Proximity Measure of Information Object Features for Solving the Problem of Their Identification in Information Systems

Imagine you are the manager of a massive, chaotic detective agency. Your job is to track down "suspects" (physical objects like cars, people, or ships) based on reports coming in from different sources.

Here is the problem: You have two detectives, Detective Bob and Detective Alice. They are both looking at the same suspect, a red car.

Bob is using a high-tech laser scanner. He reports: "The car is at mile marker 100.2."
Alice is using a cheap, old map. She reports: "The car is at mile marker 100.5."

In your current system, the computer thinks these are two different cars because the numbers don't match perfectly. So, you end up with two files for one car. This clutters your database, wastes memory, and confuses your team.

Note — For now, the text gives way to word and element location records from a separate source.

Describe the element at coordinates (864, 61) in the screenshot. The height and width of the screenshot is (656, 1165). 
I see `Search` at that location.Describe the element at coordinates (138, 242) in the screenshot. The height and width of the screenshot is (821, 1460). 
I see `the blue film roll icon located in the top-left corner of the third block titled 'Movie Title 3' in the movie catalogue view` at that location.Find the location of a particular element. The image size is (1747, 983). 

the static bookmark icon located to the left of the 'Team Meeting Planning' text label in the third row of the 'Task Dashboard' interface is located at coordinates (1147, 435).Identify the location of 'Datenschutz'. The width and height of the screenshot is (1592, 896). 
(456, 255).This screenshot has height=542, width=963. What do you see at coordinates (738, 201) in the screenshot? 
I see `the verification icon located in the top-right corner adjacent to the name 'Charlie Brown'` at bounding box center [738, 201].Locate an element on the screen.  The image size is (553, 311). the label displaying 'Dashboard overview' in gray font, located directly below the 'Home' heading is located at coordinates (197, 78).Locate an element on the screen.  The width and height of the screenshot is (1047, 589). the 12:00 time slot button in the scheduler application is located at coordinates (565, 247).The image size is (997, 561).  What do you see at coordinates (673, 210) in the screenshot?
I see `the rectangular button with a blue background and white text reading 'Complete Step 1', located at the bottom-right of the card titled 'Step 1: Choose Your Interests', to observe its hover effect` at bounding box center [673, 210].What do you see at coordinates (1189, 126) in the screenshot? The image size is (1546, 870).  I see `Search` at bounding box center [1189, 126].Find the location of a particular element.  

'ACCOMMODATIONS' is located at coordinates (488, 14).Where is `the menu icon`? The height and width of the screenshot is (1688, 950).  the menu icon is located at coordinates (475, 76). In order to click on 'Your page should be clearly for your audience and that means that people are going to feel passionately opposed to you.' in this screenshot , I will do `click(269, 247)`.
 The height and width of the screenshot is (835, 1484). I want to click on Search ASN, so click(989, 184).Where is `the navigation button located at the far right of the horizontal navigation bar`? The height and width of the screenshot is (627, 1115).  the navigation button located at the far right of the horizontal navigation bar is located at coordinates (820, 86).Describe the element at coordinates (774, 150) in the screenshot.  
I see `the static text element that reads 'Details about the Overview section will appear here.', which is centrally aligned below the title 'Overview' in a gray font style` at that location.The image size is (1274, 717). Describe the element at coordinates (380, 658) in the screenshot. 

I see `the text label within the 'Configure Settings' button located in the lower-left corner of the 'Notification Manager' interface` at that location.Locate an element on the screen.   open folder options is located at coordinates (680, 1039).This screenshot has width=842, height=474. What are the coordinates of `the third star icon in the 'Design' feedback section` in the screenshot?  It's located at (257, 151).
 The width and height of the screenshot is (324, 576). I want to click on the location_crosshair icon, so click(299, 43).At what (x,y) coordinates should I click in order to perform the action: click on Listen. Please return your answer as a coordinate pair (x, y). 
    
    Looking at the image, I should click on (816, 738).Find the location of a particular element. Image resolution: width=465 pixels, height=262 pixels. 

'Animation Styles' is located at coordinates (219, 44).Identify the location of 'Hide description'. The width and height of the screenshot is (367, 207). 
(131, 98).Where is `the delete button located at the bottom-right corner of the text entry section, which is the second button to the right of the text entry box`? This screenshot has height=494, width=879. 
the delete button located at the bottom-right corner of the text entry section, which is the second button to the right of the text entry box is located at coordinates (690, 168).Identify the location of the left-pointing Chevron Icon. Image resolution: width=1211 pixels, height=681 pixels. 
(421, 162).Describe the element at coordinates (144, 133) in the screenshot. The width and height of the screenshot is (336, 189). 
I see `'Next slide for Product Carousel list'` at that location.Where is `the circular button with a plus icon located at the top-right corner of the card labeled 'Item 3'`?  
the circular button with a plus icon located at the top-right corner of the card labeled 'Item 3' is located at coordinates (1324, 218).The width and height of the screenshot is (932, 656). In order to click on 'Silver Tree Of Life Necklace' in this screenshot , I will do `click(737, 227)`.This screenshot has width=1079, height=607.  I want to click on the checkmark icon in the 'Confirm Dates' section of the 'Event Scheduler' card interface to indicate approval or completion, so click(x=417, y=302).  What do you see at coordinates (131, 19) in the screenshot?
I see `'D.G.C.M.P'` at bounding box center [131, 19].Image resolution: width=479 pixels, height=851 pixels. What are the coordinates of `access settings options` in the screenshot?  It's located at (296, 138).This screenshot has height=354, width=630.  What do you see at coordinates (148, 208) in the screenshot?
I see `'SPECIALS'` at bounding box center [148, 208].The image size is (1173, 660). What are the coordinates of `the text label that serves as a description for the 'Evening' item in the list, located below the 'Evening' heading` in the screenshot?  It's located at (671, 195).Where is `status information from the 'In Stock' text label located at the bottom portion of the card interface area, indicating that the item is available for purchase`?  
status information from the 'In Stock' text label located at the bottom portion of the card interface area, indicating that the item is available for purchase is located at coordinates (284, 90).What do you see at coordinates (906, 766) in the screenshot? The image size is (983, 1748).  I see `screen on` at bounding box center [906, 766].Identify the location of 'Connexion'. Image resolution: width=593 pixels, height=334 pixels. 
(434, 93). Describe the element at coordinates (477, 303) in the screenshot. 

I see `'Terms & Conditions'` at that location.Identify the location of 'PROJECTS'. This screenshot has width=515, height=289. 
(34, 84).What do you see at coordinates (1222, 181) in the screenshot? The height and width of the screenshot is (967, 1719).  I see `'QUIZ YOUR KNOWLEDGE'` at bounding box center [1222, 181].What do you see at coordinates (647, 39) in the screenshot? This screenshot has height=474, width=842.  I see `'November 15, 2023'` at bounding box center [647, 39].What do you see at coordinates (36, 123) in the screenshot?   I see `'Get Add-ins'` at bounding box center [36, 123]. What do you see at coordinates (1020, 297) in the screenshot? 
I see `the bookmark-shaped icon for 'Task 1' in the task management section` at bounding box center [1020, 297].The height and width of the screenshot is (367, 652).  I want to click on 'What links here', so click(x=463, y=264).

This paper proposes a new, smarter way to decide if two reports are actually about the same object, even when the data isn't perfect.

The Old Way: The "Rigid Ruler"

Previously, systems used a "Rigid Ruler" approach.

If the numbers were exactly the same, it was a match.
If they were even slightly different, it was a mismatch.
The Flaw: This ignores reality. No measurement is perfect. A ruler might be slightly bent, or a human might misread a scale. The old system couldn't handle "close enough."

The New Way: The "Fuzzy Detective"

The author, V.V. Yuzefovych, suggests we stop looking for exact matches and start looking for probability. Think of it like this:

1. The Quantitative Clues (The Numbers)

Imagine you are trying to guess the temperature.

Detective Bob says: "It's 20°C." He is very confident (his thermometer is precise).
Detective Alice says: "It's 22°C." She is less confident (her thermometer is shaky).

Instead of saying "20 is not 22," the new method asks: "What is the chance that the real temperature is somewhere in the middle?"

It draws a "cloud of uncertainty" around Bob's number (a small, tight cloud because he's precise).
It draws a "foggy cloud" around Alice's number (a big, wide cloud because she's shaky).
If these clouds overlap, the system says, "Hey, there's a good chance they are talking about the same temperature!"
The Magic: The system calculates the probability that the overlap is real. The more the clouds overlap, the higher the chance it's the same object.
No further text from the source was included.